→ Extract provided

The 1987 NCAA Division I-AA Football Championship Game was a postseason college football game between the Northeast Louisiana Indians (now the Louisiana–Monroe Warhawks) and the Marshall Thundering Herd. The game was played on December 19, 1987, at the Minidome (now known as Holt Arena) in Pocatello, Idaho. The culminating game of the 1987 NCAA Division I-AA football season, it was won by Northeast Louisiana, 43–42.

Teams
The participants of the Championship Game were the finalists of the 1987 I-AA Playoffs, which began with a 16-team bracket.

Northeast Louisiana Indians

Northeast Louisiana finished their regular season with a 9–2 record (6–0 in conference); one of their losses was to the Ragin' Cajuns of the then University of Southwestern Louisiana, a Division I-A program. Ranked third in the final NCAA I-AA in-house poll and seeded second in the tournament, the Indians defeated North Texas State, Eastern Kentucky, and third-seed Northern Iowa to reach the final. This was the first appearance for Northeast Louisiana in a Division I-AA championship game.

→ Information given
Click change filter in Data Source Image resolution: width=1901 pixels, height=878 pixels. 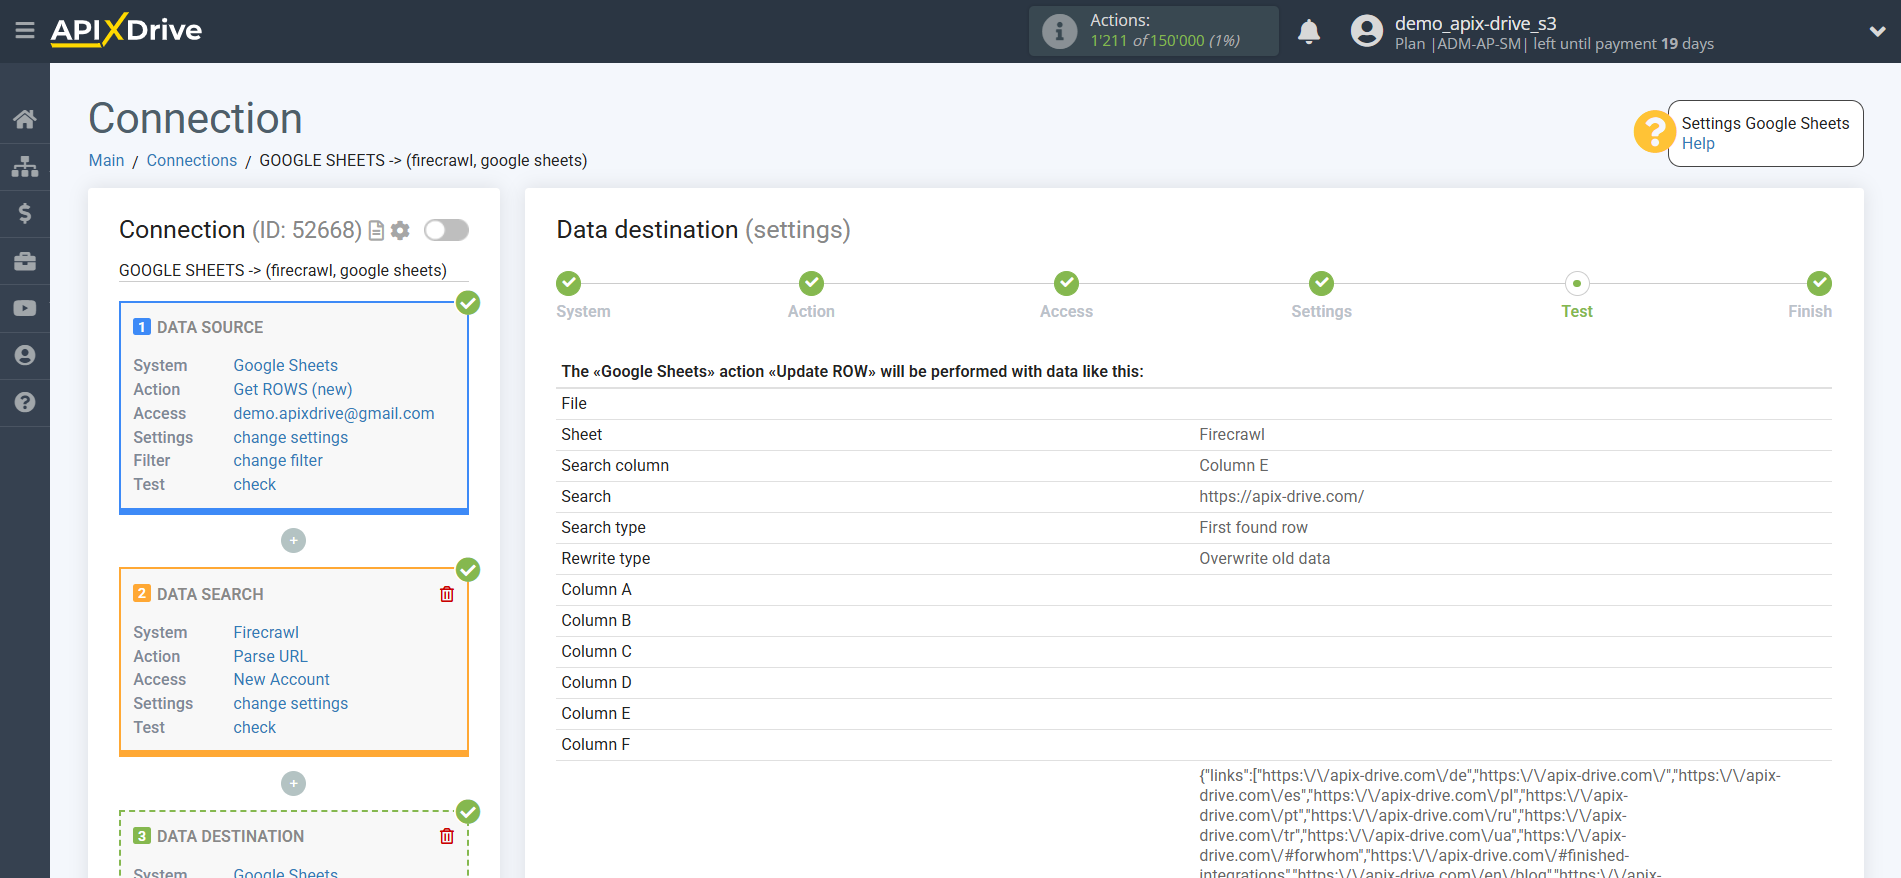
--
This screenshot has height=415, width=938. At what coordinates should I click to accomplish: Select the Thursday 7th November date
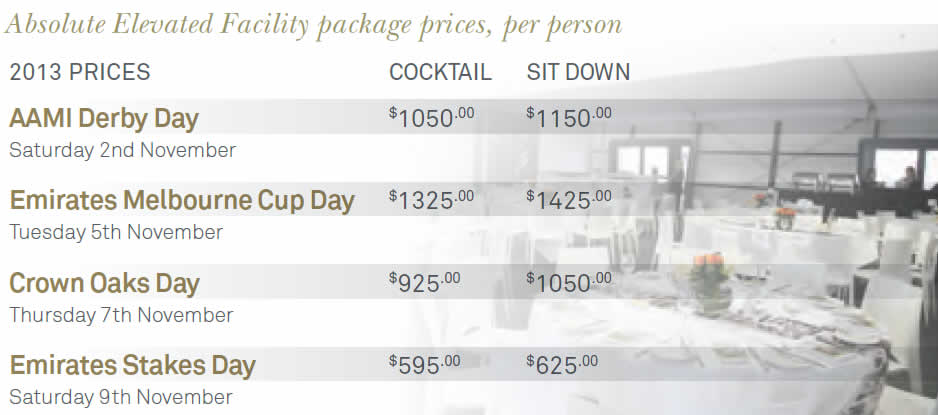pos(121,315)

→ Problems
1/ Rewrite the paragraph of the 1987 championship game text that begins "Northeast Louisiana finished their regular season" as a short bulleted list that keeps its main facts.
2/ Restate the 1987 championship game text from "Northeast Louisiana finished" up to and including "I-AA championship game.", substituting "Warhawks" for "Indians".

→ Full solutions
1/
- Regular season: 9–2 overall, 6–0 in conference.
- One loss came against Division I-A Southwestern Louisiana's Ragin' Cajuns.
- Ranked third in the final NCAA I-AA in-house poll and seeded second in the tournament.
- Playoff wins: North Texas State, Eastern Kentucky, and third-seed Northern Iowa.
- First Division I-AA championship game appearance for Northeast Louisiana.

2/
Northeast Louisiana finished their regular season with a 9–2 record (6–0 in conference); one of their losses was to the Ragin' Cajuns of the then University of Southwestern Louisiana, a Division I-A program. Ranked third in the final NCAA I-AA in-house poll and seeded second in the tournament, the Warhawks defeated North Texas State, Eastern Kentucky, and third-seed Northern Iowa to reach the final. This was the first appearance for Northeast Louisiana in a Division I-AA championship game.